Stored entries
◆ ◆ ◆
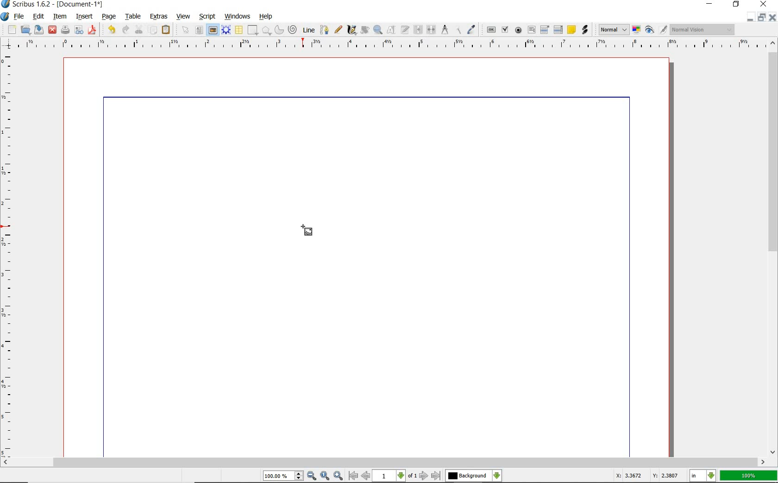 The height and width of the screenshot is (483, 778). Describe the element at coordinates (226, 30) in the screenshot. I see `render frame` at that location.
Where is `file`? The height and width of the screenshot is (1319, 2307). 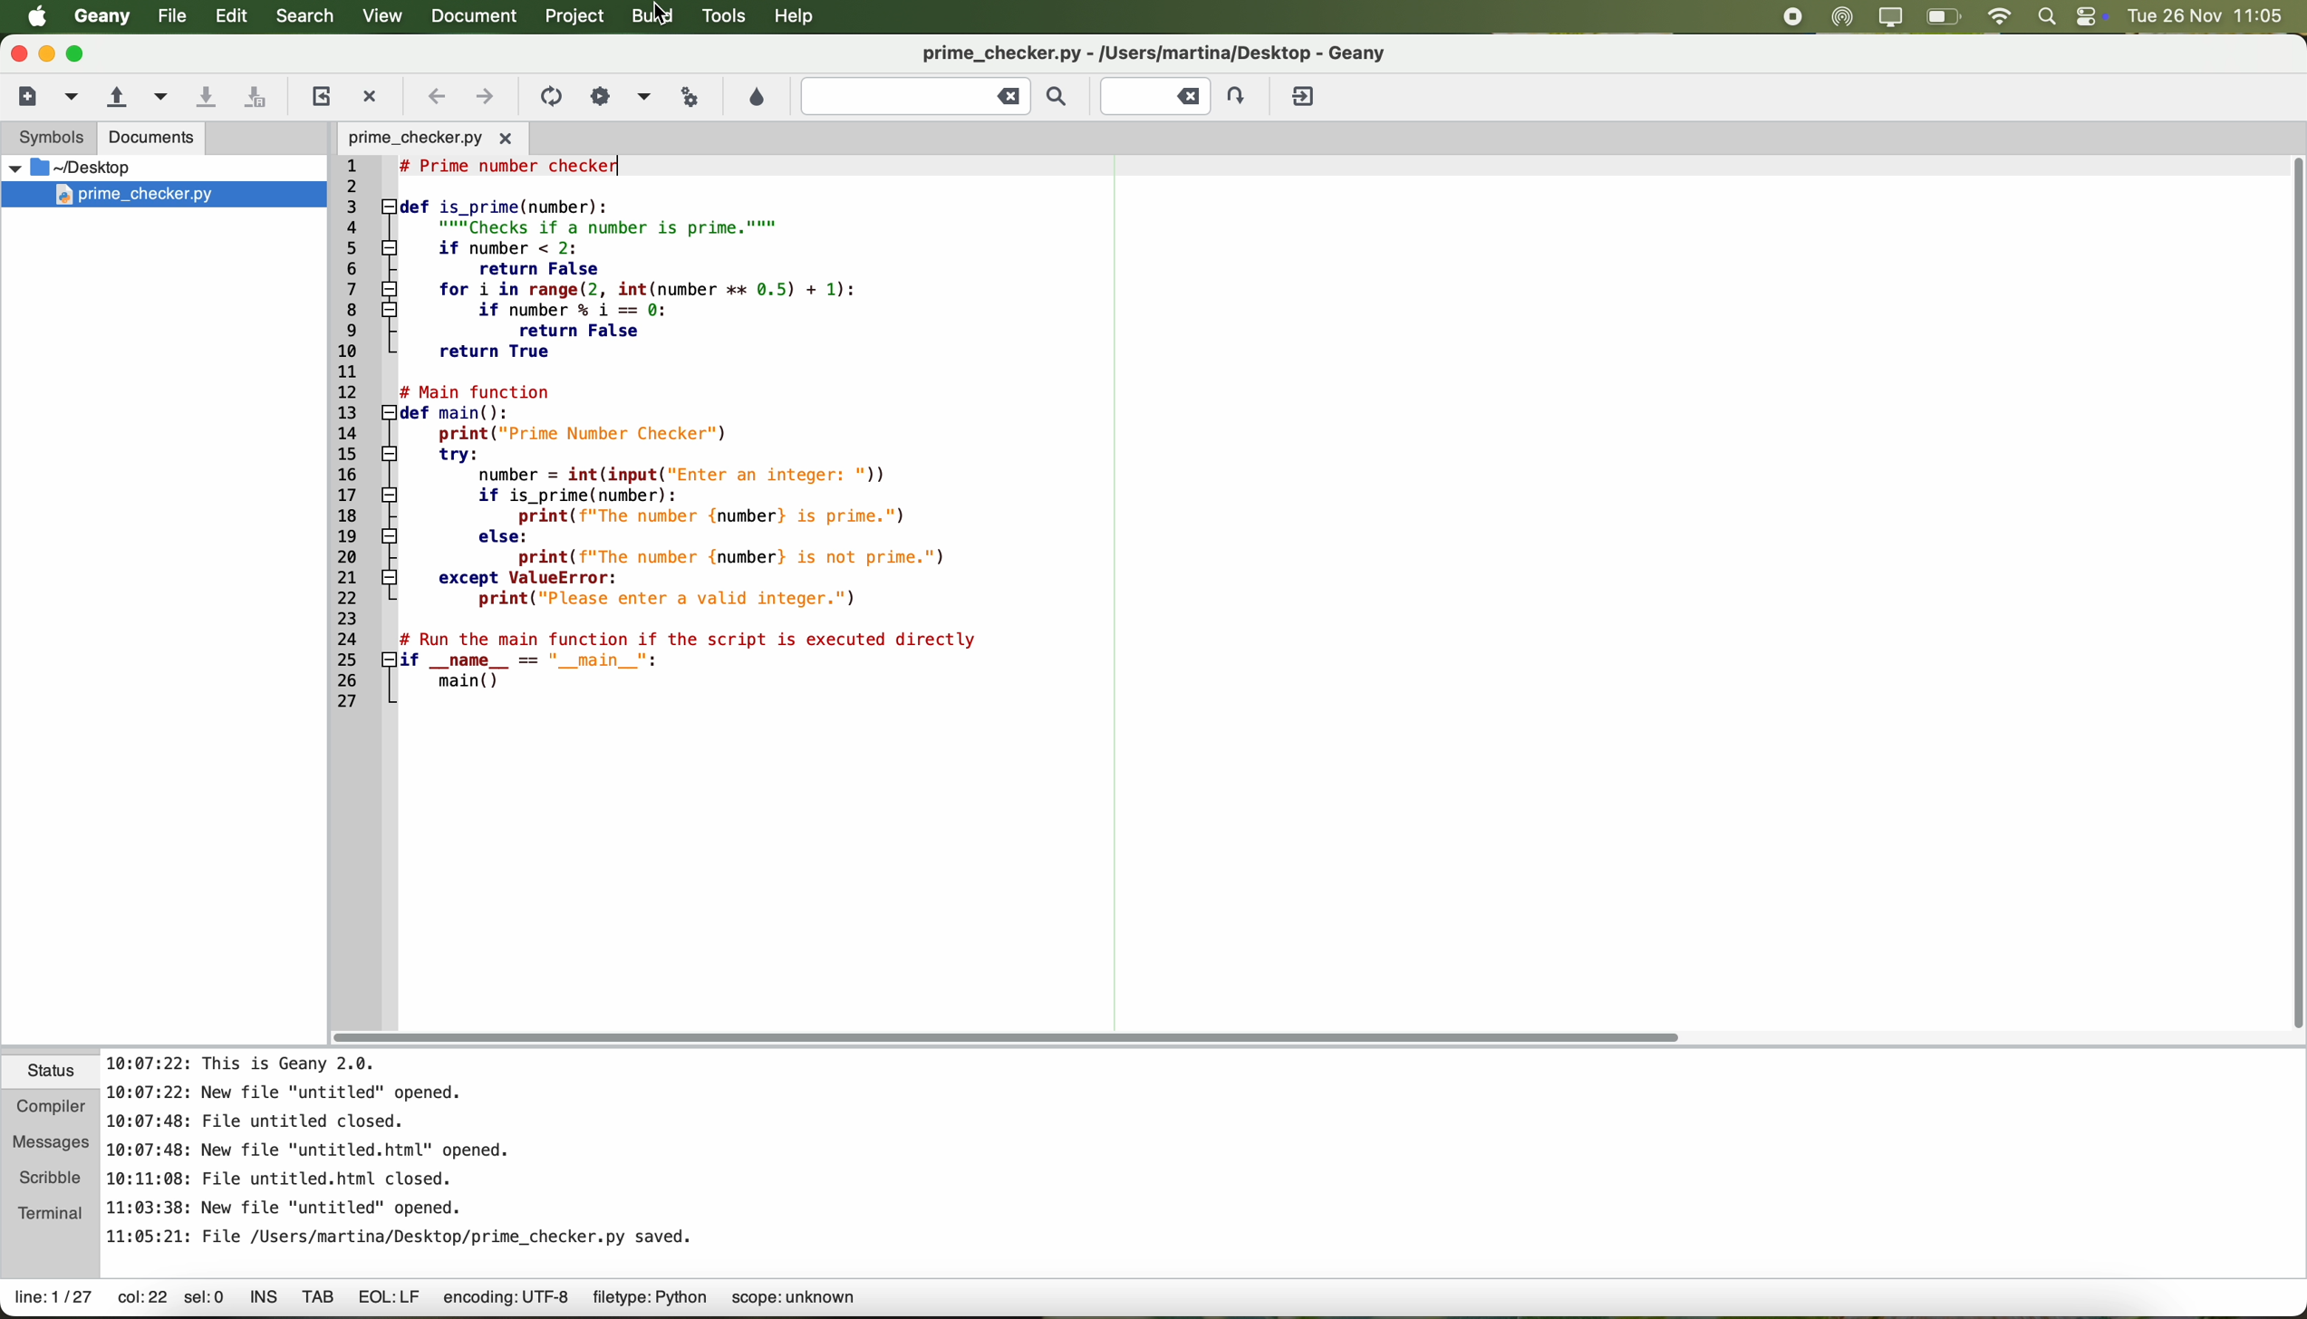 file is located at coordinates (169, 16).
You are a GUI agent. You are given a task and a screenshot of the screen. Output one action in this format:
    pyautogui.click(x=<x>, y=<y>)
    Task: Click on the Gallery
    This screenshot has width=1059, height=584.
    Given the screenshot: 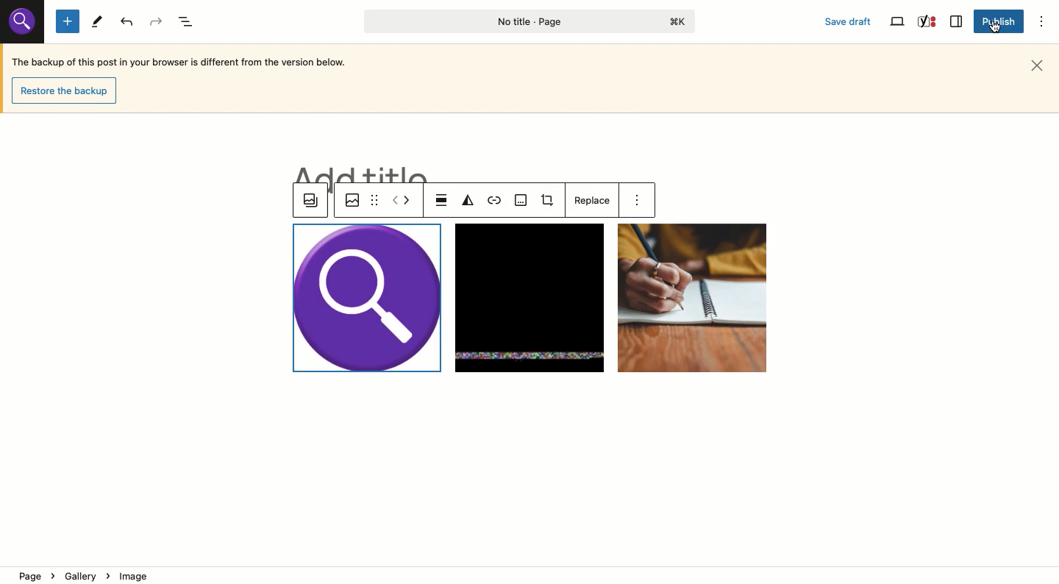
◆ ◆ ◆
Rewrite the records from the line containing "You are a GUI" down to the end of the records, putting "Settings" wherever "Gallery" appears and keeping all other text the same. Omit the pictures from your answer.

Answer below:
You are a GUI agent. You are given a task and a screenshot of the screen. Output one action in this format:
    pyautogui.click(x=<x>, y=<y>)
    Task: Click on the Settings
    This screenshot has width=1059, height=584.
    Given the screenshot: 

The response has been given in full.